Task description
Write out all of the lines below, exactly and completely.

Input material
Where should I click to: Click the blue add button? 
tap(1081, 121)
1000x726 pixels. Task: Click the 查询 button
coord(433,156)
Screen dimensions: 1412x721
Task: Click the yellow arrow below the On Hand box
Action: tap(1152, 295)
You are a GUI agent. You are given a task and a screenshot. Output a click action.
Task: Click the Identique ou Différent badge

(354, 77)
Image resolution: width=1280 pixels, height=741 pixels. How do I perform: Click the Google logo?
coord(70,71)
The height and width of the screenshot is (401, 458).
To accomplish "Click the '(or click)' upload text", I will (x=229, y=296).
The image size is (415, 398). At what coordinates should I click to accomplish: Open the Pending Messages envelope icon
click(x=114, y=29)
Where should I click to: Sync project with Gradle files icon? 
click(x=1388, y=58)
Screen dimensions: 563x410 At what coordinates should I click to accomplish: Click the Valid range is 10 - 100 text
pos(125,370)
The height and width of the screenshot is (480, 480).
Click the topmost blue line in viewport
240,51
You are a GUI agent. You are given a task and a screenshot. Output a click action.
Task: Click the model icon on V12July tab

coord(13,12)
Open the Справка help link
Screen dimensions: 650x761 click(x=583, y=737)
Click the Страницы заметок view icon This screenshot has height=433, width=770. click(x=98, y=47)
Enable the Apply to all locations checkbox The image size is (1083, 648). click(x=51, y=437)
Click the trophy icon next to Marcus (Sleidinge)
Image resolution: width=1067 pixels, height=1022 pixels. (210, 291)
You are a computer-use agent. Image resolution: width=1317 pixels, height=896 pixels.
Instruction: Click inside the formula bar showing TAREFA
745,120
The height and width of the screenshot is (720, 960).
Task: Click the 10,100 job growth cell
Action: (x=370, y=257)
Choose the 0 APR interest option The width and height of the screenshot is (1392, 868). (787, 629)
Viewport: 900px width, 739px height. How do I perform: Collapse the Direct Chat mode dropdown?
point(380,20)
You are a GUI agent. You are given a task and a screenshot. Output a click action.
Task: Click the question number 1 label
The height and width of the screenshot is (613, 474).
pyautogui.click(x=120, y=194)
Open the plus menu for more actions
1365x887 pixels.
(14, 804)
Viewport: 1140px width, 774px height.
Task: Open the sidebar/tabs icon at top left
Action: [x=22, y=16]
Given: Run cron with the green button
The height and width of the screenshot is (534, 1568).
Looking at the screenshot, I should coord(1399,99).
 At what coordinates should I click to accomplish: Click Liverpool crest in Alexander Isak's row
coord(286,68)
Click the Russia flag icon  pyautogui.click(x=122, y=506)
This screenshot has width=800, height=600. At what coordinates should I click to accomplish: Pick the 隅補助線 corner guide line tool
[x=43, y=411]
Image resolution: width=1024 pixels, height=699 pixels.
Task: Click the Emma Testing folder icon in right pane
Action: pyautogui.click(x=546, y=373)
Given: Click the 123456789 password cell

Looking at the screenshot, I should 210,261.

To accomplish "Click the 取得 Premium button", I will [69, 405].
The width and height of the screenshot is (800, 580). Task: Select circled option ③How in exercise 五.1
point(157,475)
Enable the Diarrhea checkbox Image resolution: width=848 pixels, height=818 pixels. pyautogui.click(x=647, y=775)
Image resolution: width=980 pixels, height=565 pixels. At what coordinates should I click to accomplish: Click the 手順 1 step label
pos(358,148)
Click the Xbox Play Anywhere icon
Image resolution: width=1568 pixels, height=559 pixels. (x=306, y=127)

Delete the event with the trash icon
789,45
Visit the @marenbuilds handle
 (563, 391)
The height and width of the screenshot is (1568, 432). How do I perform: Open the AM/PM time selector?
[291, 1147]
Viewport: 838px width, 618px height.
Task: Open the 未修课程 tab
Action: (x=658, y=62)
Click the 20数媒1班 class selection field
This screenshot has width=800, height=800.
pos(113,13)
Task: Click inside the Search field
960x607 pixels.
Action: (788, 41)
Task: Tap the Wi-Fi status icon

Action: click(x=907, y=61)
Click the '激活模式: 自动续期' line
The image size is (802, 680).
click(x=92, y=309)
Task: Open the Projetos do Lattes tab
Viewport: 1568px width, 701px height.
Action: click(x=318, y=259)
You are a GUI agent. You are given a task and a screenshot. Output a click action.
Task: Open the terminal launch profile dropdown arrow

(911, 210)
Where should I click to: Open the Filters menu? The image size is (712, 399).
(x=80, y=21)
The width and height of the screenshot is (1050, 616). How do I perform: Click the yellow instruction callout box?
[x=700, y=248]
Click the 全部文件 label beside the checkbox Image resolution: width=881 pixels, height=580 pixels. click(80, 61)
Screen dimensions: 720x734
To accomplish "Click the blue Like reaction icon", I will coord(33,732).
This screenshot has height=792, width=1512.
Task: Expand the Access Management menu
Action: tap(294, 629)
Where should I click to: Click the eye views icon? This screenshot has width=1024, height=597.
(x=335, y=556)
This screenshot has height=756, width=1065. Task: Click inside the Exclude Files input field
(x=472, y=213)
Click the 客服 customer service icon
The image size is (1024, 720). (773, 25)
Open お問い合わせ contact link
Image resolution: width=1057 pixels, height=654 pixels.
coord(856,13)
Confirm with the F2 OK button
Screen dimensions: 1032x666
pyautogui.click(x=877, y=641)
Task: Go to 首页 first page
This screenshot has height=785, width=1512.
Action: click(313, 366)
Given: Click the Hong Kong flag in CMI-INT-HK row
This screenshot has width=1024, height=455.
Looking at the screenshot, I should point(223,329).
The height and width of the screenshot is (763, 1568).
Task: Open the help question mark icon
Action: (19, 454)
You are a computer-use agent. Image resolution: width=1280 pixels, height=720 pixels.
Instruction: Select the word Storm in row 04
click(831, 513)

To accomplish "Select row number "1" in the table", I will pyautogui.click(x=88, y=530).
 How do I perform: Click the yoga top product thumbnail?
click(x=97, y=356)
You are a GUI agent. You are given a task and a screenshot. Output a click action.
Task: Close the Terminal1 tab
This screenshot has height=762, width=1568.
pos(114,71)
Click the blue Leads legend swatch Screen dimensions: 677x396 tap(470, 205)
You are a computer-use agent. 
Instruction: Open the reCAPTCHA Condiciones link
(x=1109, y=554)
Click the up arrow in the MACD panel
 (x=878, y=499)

Answer space
Where should I click to: Click the blue add button? 
tap(1081, 121)
1000x726 pixels. Task: Click the 查询 button
coord(433,156)
Screen dimensions: 1412x721
Task: Click the yellow arrow below the On Hand box
Action: tap(1152, 295)
You are a GUI agent. You are given a task and a screenshot. Output a click action.
Task: Click the Identique ou Différent badge

(354, 77)
Image resolution: width=1280 pixels, height=741 pixels. How do I perform: Click the Google logo?
coord(70,71)
The height and width of the screenshot is (401, 458).
To accomplish "Click the '(or click)' upload text", I will (x=229, y=296).
The image size is (415, 398). At what coordinates should I click to accomplish: Open the Pending Messages envelope icon
click(x=114, y=29)
Where should I click to: Sync project with Gradle files icon? 
click(x=1388, y=58)
Screen dimensions: 563x410 At what coordinates should I click to accomplish: Click the Valid range is 10 - 100 text
pos(125,370)
The height and width of the screenshot is (480, 480).
Click the topmost blue line in viewport
240,51
You are a GUI agent. You are given a task and a screenshot. Output a click action.
Task: Click the model icon on V12July tab

coord(13,12)
Open the Справка help link
Screen dimensions: 650x761 click(x=583, y=737)
Click the Страницы заметок view icon This screenshot has height=433, width=770. click(x=98, y=47)
Enable the Apply to all locations checkbox The image size is (1083, 648). click(x=51, y=437)
Click the trophy icon next to Marcus (Sleidinge)
Image resolution: width=1067 pixels, height=1022 pixels. (210, 291)
You are a computer-use agent. Image resolution: width=1317 pixels, height=896 pixels.
Instruction: Click inside the formula bar showing TAREFA
745,120
The height and width of the screenshot is (720, 960).
Task: Click the 10,100 job growth cell
Action: (x=370, y=257)
Choose the 0 APR interest option The width and height of the screenshot is (1392, 868). (787, 629)
Viewport: 900px width, 739px height. How do I perform: Collapse the Direct Chat mode dropdown?
point(380,20)
You are a GUI agent. You are given a task and a screenshot. Output a click action.
Task: Click the question number 1 label
The height and width of the screenshot is (613, 474).
pyautogui.click(x=120, y=194)
Open the plus menu for more actions
1365x887 pixels.
(14, 804)
Viewport: 1140px width, 774px height.
Task: Open the sidebar/tabs icon at top left
Action: [x=22, y=16]
Given: Run cron with the green button
The height and width of the screenshot is (534, 1568).
Looking at the screenshot, I should coord(1399,99).
 At what coordinates should I click to accomplish: Click Liverpool crest in Alexander Isak's row
coord(286,68)
Click the Russia flag icon  pyautogui.click(x=122, y=506)
This screenshot has width=800, height=600. At what coordinates should I click to accomplish: Pick the 隅補助線 corner guide line tool
[x=43, y=411]
Image resolution: width=1024 pixels, height=699 pixels.
Task: Click the Emma Testing folder icon in right pane
Action: pyautogui.click(x=546, y=373)
Given: Click the 123456789 password cell

Looking at the screenshot, I should 210,261.

To accomplish "Click the 取得 Premium button", I will [69, 405].
The width and height of the screenshot is (800, 580). Task: Select circled option ③How in exercise 五.1
point(157,475)
Enable the Diarrhea checkbox Image resolution: width=848 pixels, height=818 pixels. pyautogui.click(x=647, y=775)
Image resolution: width=980 pixels, height=565 pixels. At what coordinates should I click to accomplish: Click the 手順 1 step label
pos(358,148)
Click the Xbox Play Anywhere icon
Image resolution: width=1568 pixels, height=559 pixels. (x=306, y=127)

Delete the event with the trash icon
789,45
Visit the @marenbuilds handle
 (563, 391)
The height and width of the screenshot is (1568, 432). How do I perform: Open the AM/PM time selector?
[291, 1147]
Viewport: 838px width, 618px height.
Task: Open the 未修课程 tab
Action: (x=658, y=62)
Click the 20数媒1班 class selection field
This screenshot has width=800, height=800.
pos(113,13)
Task: Click inside the Search field
960x607 pixels.
Action: (788, 41)
Task: Tap the Wi-Fi status icon

Action: click(x=907, y=61)
Click the '激活模式: 自动续期' line
The image size is (802, 680).
click(x=92, y=309)
Task: Open the Projetos do Lattes tab
Viewport: 1568px width, 701px height.
Action: click(x=318, y=259)
You are a GUI agent. You are given a task and a screenshot. Output a click action.
Task: Open the terminal launch profile dropdown arrow

(911, 210)
Where should I click to: Open the Filters menu? The image size is (712, 399).
(x=80, y=21)
The width and height of the screenshot is (1050, 616). How do I perform: Click the yellow instruction callout box?
[x=700, y=248]
Click the 全部文件 label beside the checkbox Image resolution: width=881 pixels, height=580 pixels. click(80, 61)
Screen dimensions: 720x734
To accomplish "Click the blue Like reaction icon", I will coord(33,732).
This screenshot has height=792, width=1512.
Task: Expand the Access Management menu
Action: tap(294, 629)
Where should I click to: Click the eye views icon? This screenshot has width=1024, height=597.
(x=335, y=556)
This screenshot has height=756, width=1065. Task: Click inside the Exclude Files input field
(x=472, y=213)
Click the 客服 customer service icon
The image size is (1024, 720). (773, 25)
Open お問い合わせ contact link
Image resolution: width=1057 pixels, height=654 pixels.
coord(856,13)
Confirm with the F2 OK button
Screen dimensions: 1032x666
pyautogui.click(x=877, y=641)
Task: Go to 首页 first page
This screenshot has height=785, width=1512.
Action: click(313, 366)
Given: Click the Hong Kong flag in CMI-INT-HK row
This screenshot has width=1024, height=455.
Looking at the screenshot, I should point(223,329).
The height and width of the screenshot is (763, 1568).
Task: Open the help question mark icon
Action: (19, 454)
You are a computer-use agent. Image resolution: width=1280 pixels, height=720 pixels.
Instruction: Select the word Storm in row 04
click(831, 513)

To accomplish "Select row number "1" in the table", I will pyautogui.click(x=88, y=530).
 How do I perform: Click the yoga top product thumbnail?
click(x=97, y=356)
You are a GUI agent. You are given a task and a screenshot. Output a click action.
Task: Close the Terminal1 tab
This screenshot has height=762, width=1568.
pos(114,71)
Click the blue Leads legend swatch Screen dimensions: 677x396 tap(470, 205)
You are a computer-use agent. 
Instruction: Open the reCAPTCHA Condiciones link
(x=1109, y=554)
Click the up arrow in the MACD panel
 (x=878, y=499)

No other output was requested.